#### Task objective:
Check each line of the entries for "Source" and report the ones that have it.

--- START ---

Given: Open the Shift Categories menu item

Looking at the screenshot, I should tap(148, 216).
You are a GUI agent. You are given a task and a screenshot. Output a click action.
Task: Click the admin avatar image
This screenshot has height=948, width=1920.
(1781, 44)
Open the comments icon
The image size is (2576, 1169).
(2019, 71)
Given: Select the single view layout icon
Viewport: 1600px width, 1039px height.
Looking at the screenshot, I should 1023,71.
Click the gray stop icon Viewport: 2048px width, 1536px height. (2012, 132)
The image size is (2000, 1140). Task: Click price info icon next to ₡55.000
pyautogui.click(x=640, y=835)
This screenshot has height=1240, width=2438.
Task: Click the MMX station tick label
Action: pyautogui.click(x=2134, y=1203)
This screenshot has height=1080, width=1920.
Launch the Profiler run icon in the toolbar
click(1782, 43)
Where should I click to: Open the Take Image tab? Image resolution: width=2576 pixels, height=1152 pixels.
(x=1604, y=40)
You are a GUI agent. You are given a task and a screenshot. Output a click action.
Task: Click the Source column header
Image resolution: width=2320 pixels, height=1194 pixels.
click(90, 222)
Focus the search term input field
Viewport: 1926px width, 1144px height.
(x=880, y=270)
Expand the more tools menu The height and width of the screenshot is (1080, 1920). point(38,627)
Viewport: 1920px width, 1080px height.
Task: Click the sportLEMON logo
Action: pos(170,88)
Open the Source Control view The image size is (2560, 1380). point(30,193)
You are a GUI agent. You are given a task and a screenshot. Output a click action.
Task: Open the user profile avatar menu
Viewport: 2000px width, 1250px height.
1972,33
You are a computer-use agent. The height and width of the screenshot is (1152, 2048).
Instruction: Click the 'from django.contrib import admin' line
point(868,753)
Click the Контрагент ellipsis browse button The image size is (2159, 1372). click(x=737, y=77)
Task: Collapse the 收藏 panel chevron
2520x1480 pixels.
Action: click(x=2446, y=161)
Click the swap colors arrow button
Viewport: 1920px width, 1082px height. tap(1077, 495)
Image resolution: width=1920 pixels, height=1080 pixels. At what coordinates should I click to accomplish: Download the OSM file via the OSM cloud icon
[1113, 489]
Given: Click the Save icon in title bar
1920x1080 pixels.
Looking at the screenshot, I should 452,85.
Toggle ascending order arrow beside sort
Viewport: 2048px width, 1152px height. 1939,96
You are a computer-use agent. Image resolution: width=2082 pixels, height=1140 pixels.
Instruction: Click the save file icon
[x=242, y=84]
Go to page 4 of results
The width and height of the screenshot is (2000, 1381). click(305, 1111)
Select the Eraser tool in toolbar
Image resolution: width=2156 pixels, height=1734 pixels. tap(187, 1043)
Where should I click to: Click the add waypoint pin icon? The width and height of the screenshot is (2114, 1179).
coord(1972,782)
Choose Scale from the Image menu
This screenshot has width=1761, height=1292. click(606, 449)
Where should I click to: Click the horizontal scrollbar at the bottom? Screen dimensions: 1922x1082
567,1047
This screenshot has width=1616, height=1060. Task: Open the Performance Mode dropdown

--- END ---

#### Answer space:
Task: Click the Source column header
Open the Source Control view The image size is (2560, 1380). point(30,193)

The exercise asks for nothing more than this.